Saving bandwidth and more using httplib2
Here's a comment that more properly belongs on Saving bandwidth using Python. The requirement to register was (to me) a blocker for leaving it there. Anne writes:
When Internet connection is a limited resource, a well-designed website doesn’t perform multiple times the same request. This little adjustment can significantly reduce the time required to load and refresh a page. First-world programmers should keep this in mind, or better come to South Africa and experience it in person ...
The solution involves a wrapper around urllib.urlretrieve that partially implements HTTP caching. A more robust solution might instead use the almost transparent Last-Modified or ETag validated caching that is built into httplib2. See also Mark Pilgrim's notes on httplib2 in Dive Into Python 3 (httplib2 works fine with Python 2.3+). Saves bandwidth, development time, and bug chasing.
Comments
Re: Saving bandwidth and more using httplib2
Author: Barry Rowlingson
Or set up a local, or institutional, caching proxy using squid and apache? Most programs these days can be configured to use them, either via setting http_proxy as an environment variable or custom config settings.

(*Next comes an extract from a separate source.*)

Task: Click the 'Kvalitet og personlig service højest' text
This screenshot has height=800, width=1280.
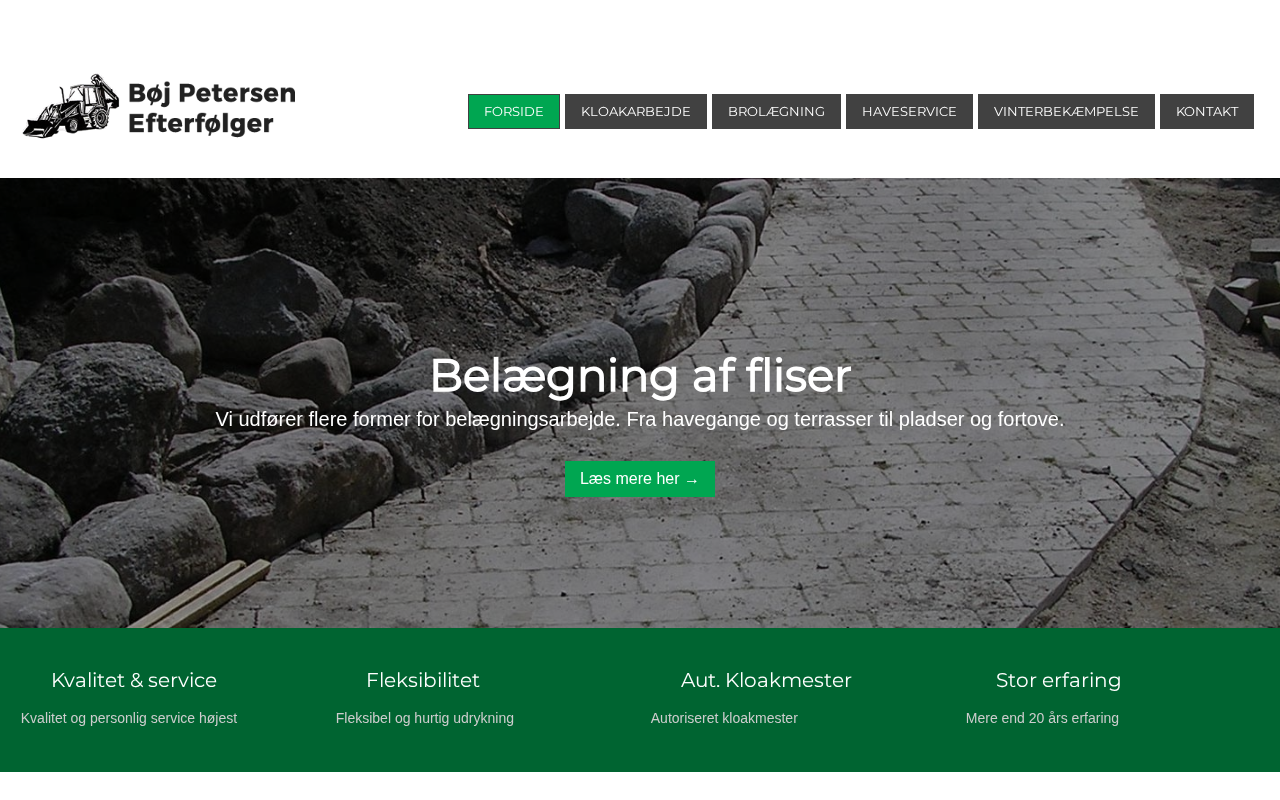Action: 129,718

Then you get to set timeouts and E-tag magic and it can work for everyone on your PC/at your institution for all HTTP content. Big wins all round.
Re: Saving bandwidth and more using httplib2
Author: Sean
Better yet, I agree, for an enterprise. I assumed that the Linfinti work had a smaller scope.
Re: Saving bandwidth and more using httplib2
Author: Tim Sutton
Actually Anne left out a little bit of the story - we are writing a web mapping client that builds a legend using wms GetLegendGraphic requests to a third party service. So the client is on one (unknown) network where we cant impose squid etc, the server on another and the wms service on a 3rd. The problem is that each time the client requests a page that has a legend on it, they wait for time consuming getlegendgraphic requests. So our solution is to cache the legend graphic requests on our server so that we can give a known response time to the web client. In this context squid / proxying requests wouldnt be an option.